By @bangaladore - 5 months

Here's a thought: someone "trustworthy" should maintain a Chrome extension or Tapermonkey script that automatically scrapes data from various social media sites in a fully anonymized fashion. As people browse Twitter, Reddit, or XYZ, the posts/comments are sent to some aggregation system. It might be against TOS, but certainly far less than scraping, and you couldn't tell, as it's the user driving what gets scraped.

I don't use Twitter often, but I'd run something like that if there were strong anonymity guarantees. Seems like a win-win for everyone.

Does anything like this exist today?

By @criticalfault - 5 months

Users should just get off this continued tragedy and API access wouldn't be an issue

By @throw0101a - 5 months

Many moons ago Twitter used to have RSS (Atom?) feeds for each user so you could use any old news aggregator to keep up to date.

By @kypro - 5 months

> What if I could ask patio’s archive: “what are some good books to read about [topic]” or “what advice would you give to someone trying to get a job at Stripe”
^^^^
- _WHAT IS ASKED_:
a. Rewrite the paragraph of the forum thread that begins "Here's a thought:" as a short bulleted list, keeping its main points.
b. Reproduce the entries verbatim, beginning at the first line of the entries and continuing through the line that contains "(421, 209).". Omit the pictures from your answer.
The forum thread and the entries that come after it are unrelated material.

(Entries for locating described items)
^^^^
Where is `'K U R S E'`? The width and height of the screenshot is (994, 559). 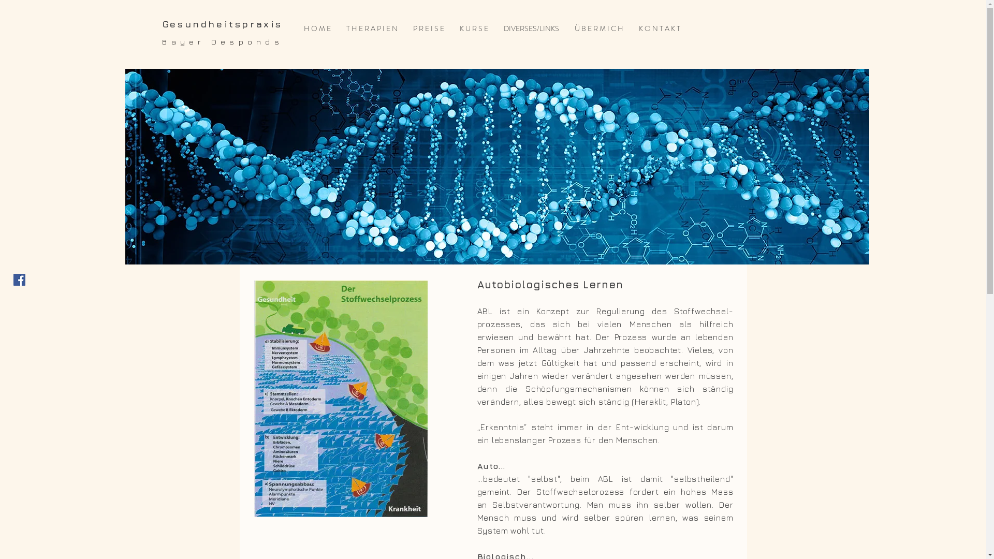
'K U R S E' is located at coordinates (473, 28).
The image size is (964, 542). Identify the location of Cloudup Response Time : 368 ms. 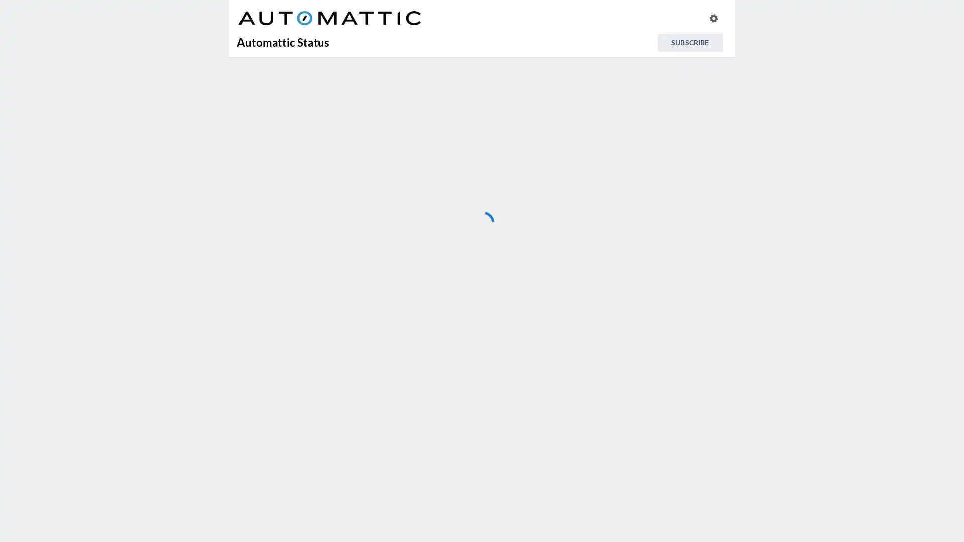
(421, 209).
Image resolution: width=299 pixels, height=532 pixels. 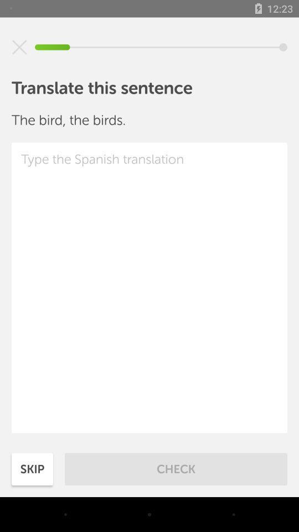 What do you see at coordinates (32, 468) in the screenshot?
I see `item next to the check item` at bounding box center [32, 468].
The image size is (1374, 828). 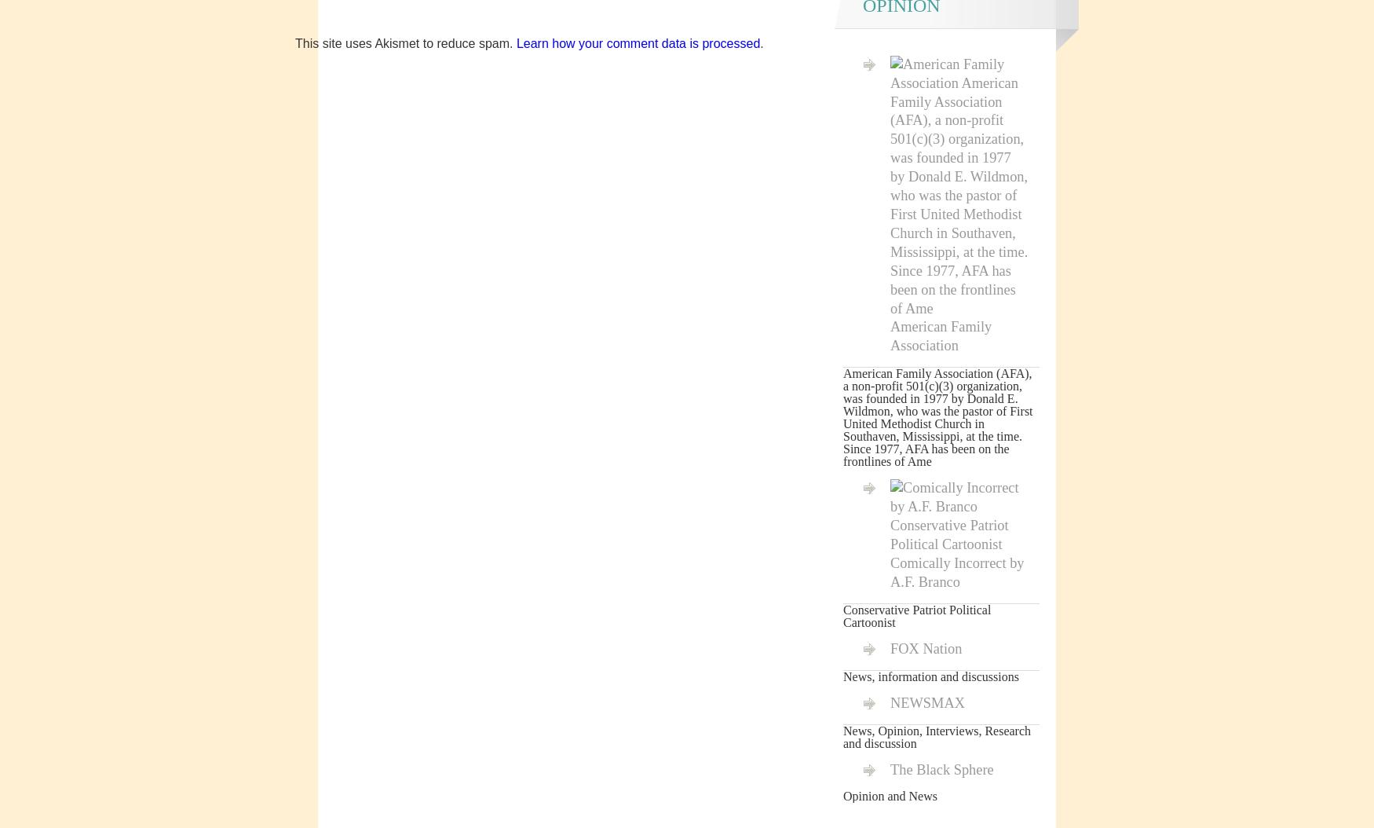 I want to click on 'This site uses Akismet to reduce spam.', so click(x=404, y=42).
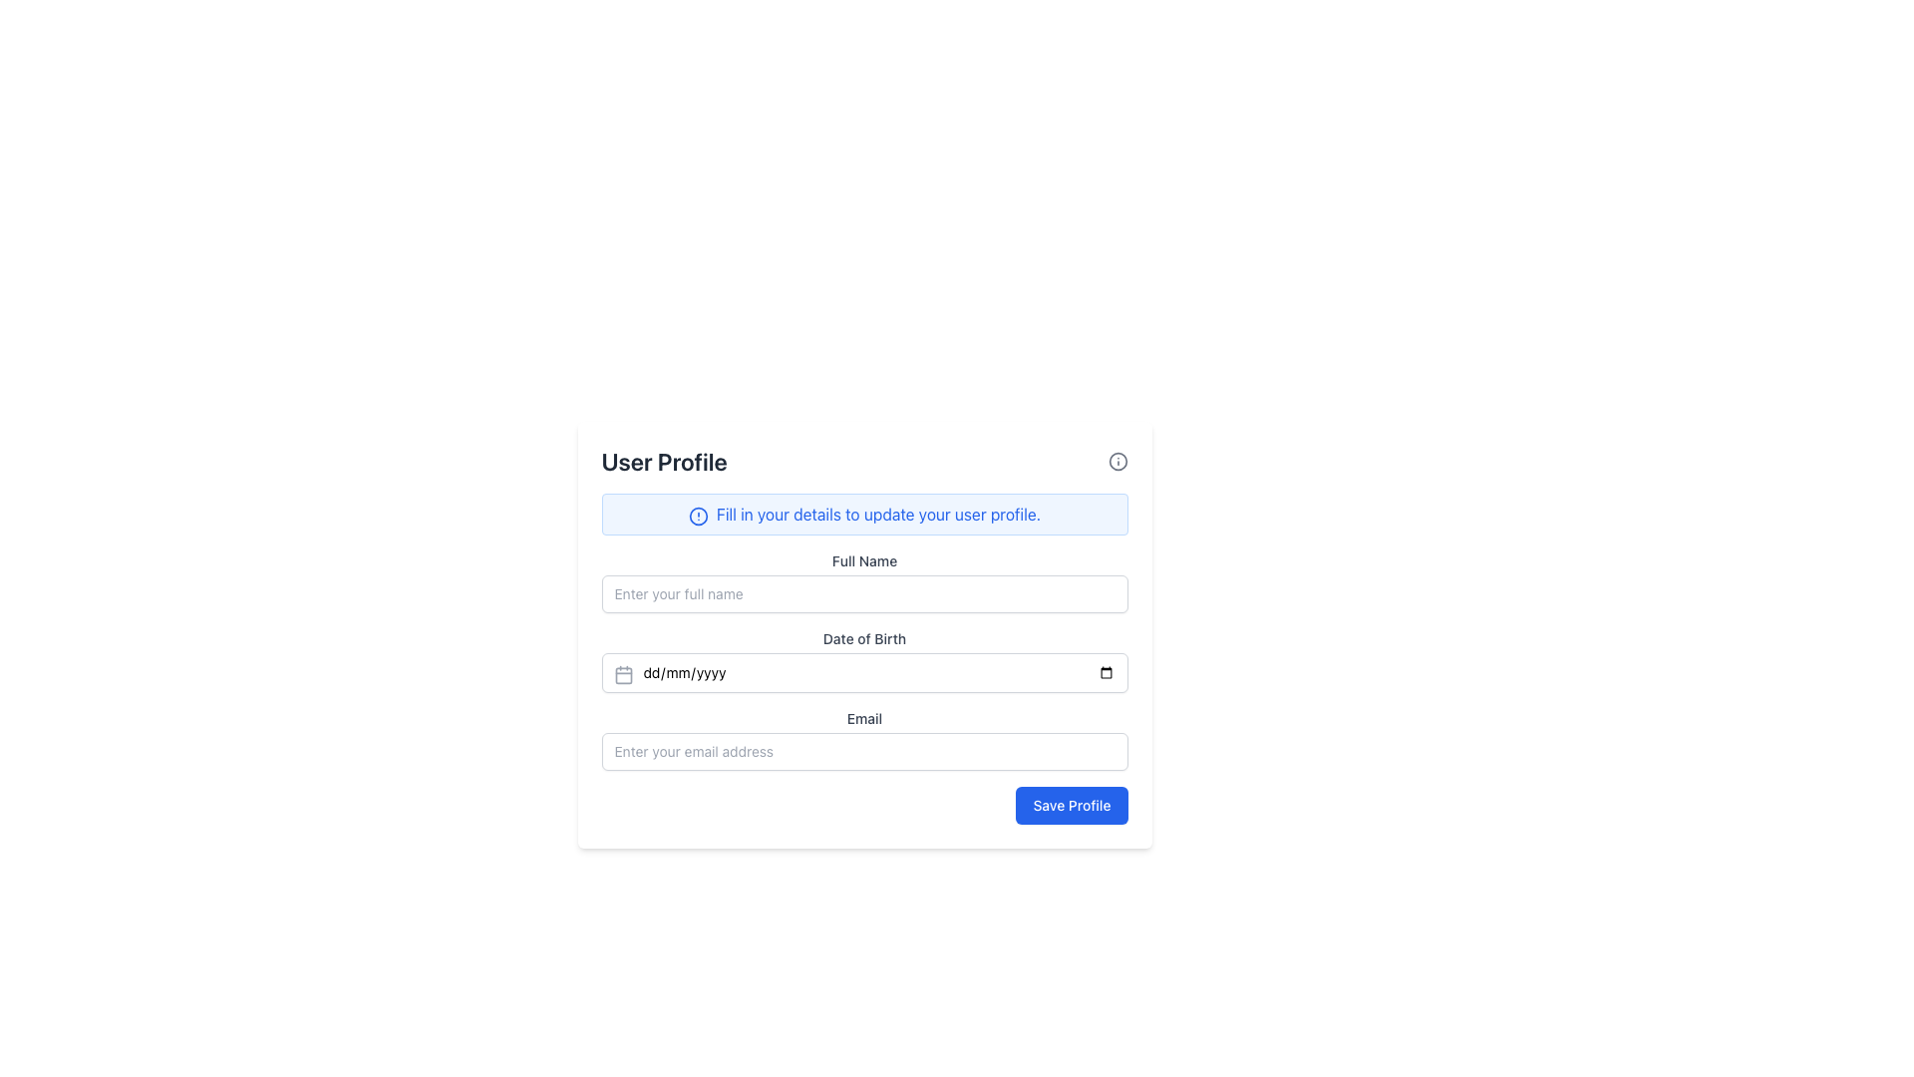  What do you see at coordinates (698, 515) in the screenshot?
I see `the circular icon with a blue border and white fill, resembling an alert symbol, located to the left of the text 'Fill in your details to update your user profile.'` at bounding box center [698, 515].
^^^^
- _EXPECTED RESPONSES_:
a.
- Someone "trustworthy" should maintain a Chrome extension or Tapermonkey script that automatically and fully anonymously scrapes data from social media sites.
- As people browse Twitter, Reddit, or XYZ, the posts and comments are sent to an aggregation system.
- This might be against TOS, but far less than scraping is.
- It couldn't be detected, because the user drives what gets scraped.

b.
Where is `'K U R S E'`? The width and height of the screenshot is (994, 559). 
'K U R S E' is located at coordinates (473, 28).
The image size is (964, 542). Identify the location of Cloudup Response Time : 368 ms. 
(421, 209).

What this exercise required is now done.